• **Problem to solve**
For the data below, please report each line where the word "computer" is found.

▬▬▬▬▬▬

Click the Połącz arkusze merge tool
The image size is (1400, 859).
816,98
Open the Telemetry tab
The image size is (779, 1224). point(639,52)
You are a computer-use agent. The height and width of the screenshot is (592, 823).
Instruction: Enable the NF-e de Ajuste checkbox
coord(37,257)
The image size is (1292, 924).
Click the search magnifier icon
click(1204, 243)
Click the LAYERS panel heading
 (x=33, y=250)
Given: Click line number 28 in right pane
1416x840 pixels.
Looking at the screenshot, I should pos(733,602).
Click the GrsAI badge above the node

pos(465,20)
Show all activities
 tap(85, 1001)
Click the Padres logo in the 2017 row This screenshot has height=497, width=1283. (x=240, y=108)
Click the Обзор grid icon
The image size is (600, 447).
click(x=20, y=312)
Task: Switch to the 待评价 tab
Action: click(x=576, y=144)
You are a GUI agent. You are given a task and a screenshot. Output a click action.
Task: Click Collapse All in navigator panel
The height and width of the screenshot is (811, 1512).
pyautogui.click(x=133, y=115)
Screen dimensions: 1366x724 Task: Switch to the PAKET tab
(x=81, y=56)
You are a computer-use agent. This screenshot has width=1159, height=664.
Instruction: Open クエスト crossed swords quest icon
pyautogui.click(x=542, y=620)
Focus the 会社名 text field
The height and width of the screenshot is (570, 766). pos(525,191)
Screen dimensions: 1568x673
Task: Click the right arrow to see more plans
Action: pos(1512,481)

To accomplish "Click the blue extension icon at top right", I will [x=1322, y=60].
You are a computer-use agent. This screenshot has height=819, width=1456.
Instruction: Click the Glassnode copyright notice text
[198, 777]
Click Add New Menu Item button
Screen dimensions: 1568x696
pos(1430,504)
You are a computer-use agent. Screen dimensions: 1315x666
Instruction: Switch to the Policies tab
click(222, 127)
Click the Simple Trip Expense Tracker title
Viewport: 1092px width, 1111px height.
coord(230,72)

▬▬▬▬▬▬

• **Output of the exercise**
You are a computer-use agent. The height and width of the screenshot is (592, 823).
You are a computer-use agent. This screenshot has width=1159, height=664.
You are a computer-use agent. This screenshot has height=819, width=1456.
You are a computer-use agent. Screen dimensions: 1315x666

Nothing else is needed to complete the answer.